-- BEGIN Excerpt --

The first laminate 21 and the second laminate 22, which are materials for the multilayer printed wiring board 1, are each heated to a heating temperature equal to or higher than 100° C. and for a heating duration equal to or longer than half an hour, as described above. This may reduce the water content in the first laminate 21 (in particular, in the first insulating layer 31 thereof) and may also reduce the water content in the second laminate 22 (in particular, in the second insulating layer 32 thereof). The heating temperature and the heating duration are preferably set such that a thermal history Th (° C. h), calculated by the following equation (A) using the value Tp (° C.) of the heating temperature and the value Tm (h) of the heating duration, becomes equal to or greater than 150 (° C. h):
Tp×Tm=Th (A)
That is to say, if the heating temperature is 100° C., the heating duration is preferably set a value equal to or longer than 1.5 hours. If the heating duration is one hour, the heating temperature is preferably set a value equal to or higher than 150° C.
The heating temperature is preferably equal to or higher than 100° C., more preferably equal to or higher than 115° C., and even more preferably equal to or higher than 130° C. Also, the heating temperature is preferably equal to or lower than 200° C., more preferably equal to or lower than 180° C., even more preferably equal to or lower than 150° C., and particularly preferably equal to or lower than 135° C.
The heating duration is preferably equal to or longer than half an hour, more preferably equal to or longer than one hour, and even more preferably equal to or longer than two hours. Also, the heating duration is preferably equal to or shorter than ten hours, more preferably equal to or shorter than five hours, and even more preferably equal to or shorter than three hours.
The heating step may be conducted under an appropriate atmosphere such as the air atmosphere or a nitrogen atmosphere.
This heating step may be performed by heating the first laminate 21 and the second laminate 22 using an appropriate drier, for example.

-- END Excerpt --
-- BEGIN Supplied information --

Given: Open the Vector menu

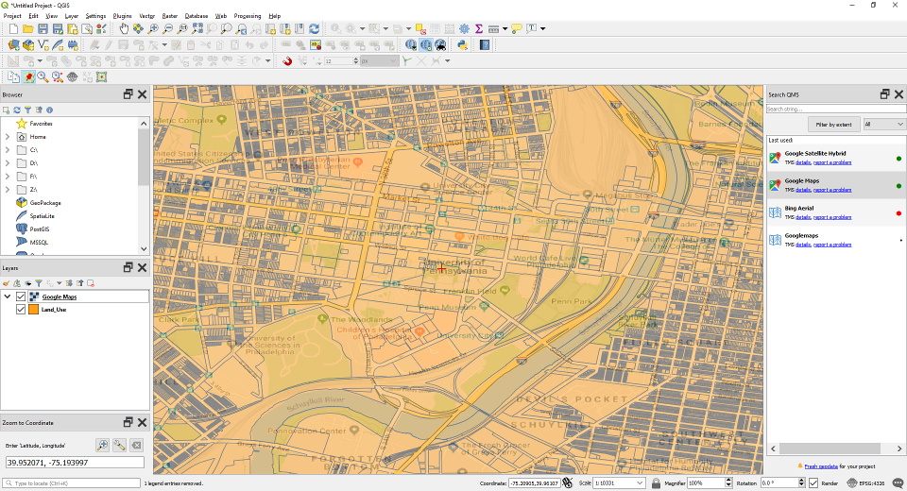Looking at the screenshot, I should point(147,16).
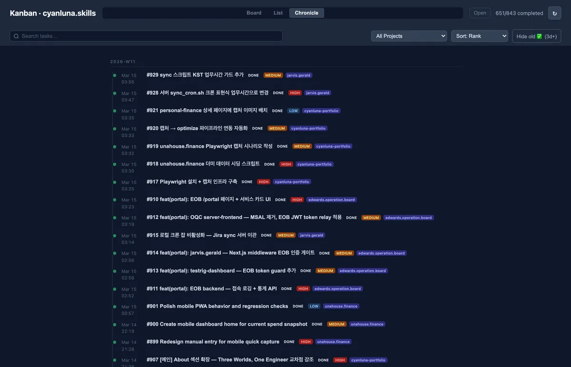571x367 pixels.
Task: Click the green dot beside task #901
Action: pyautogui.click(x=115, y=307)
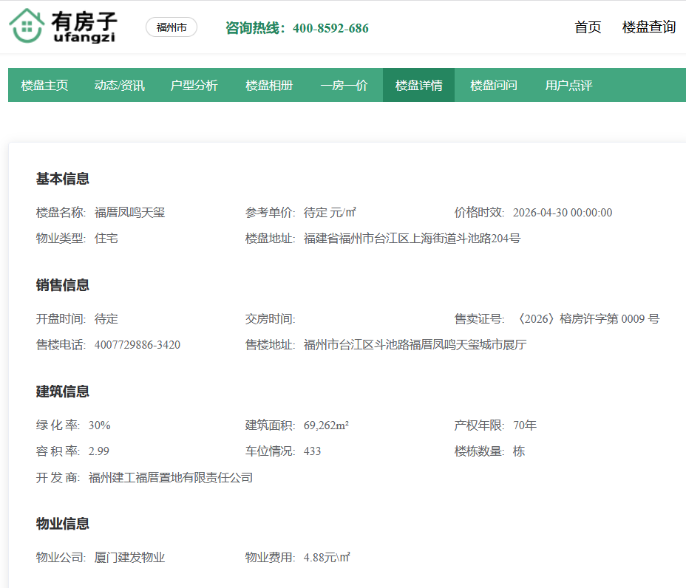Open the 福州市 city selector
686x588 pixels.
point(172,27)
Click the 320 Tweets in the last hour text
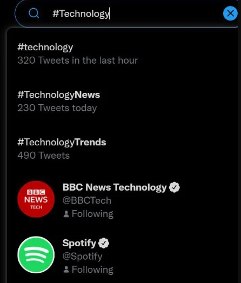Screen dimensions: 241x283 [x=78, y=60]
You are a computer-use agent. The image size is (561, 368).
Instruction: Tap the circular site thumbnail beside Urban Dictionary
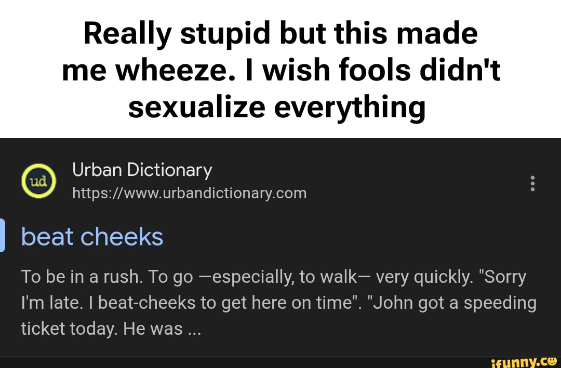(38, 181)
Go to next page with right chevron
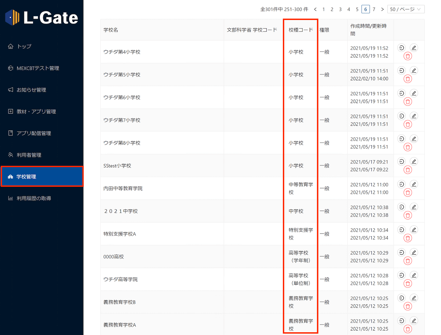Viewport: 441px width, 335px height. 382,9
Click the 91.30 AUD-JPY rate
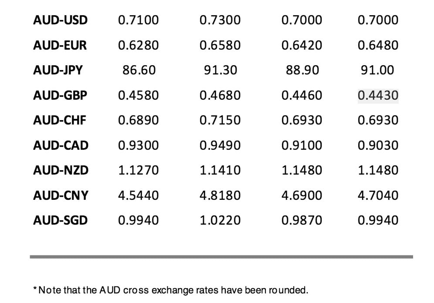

-- END Supplied information --

• _Instructions for the task_
Which atmospheres does the excerpt on heating the laminates give as examples for conducting the heating step?

• _Exercise output_
The air atmosphere or a nitrogen atmosphere.